您还可以像这样更明确地做,以修复所有下游操作:
M1 = M1(:); % 等同于 M1 = reshape(M1,[],1);
V1 = V1(:); % 等同于 V1 = reshape(V1,[],1);
C1 = M1./V1;
更谨慎地构建M1、V1等,以确保它们始终保持一致的列(或行)可能是一个(主观上)更好的修复方法。
英文:
From your comment:
>M1 is 1x840 and V1 is 840x1
When you do C1=(M1./V1);, you are accidentally causing MATLAB to do implicit expansion and replicate the arrays across the singleton dimensions (of size 1) to output a square matrix which is 840x840.

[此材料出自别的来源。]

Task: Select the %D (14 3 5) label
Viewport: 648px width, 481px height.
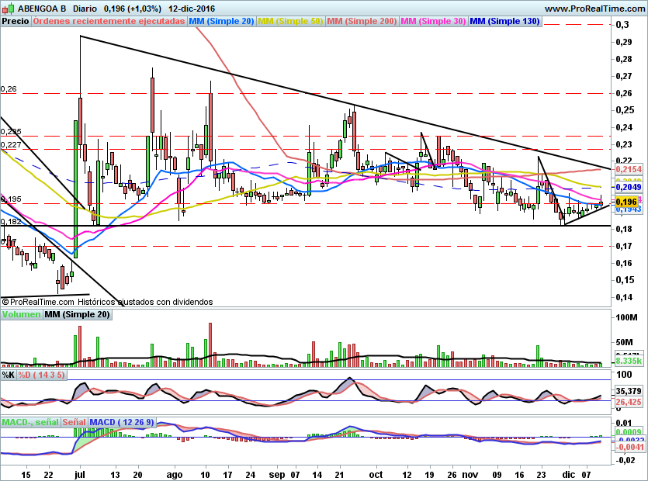Action: [x=41, y=375]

If you did this instead then C1 would be a column vector:
C1=(M1(:)./V1(:));
Because the (:) operator reshapes the input arrays into columns, so this is now an operation between two columns, regardless whether they were columns or rows originally.
You could also do something like this to be more explicit, and fix all downstream operations:
M1 = M1(:); % equivalent to M1 = reshape(M1,[],1);
V1 = V1(:); % equivalent to V1 = reshape(V1,[],1);
C1 = M1./V1;
More careful construction of M1, V1, etc in the first place to make sure they're always consistently columns (or rows) would be a (subjectively) better fix.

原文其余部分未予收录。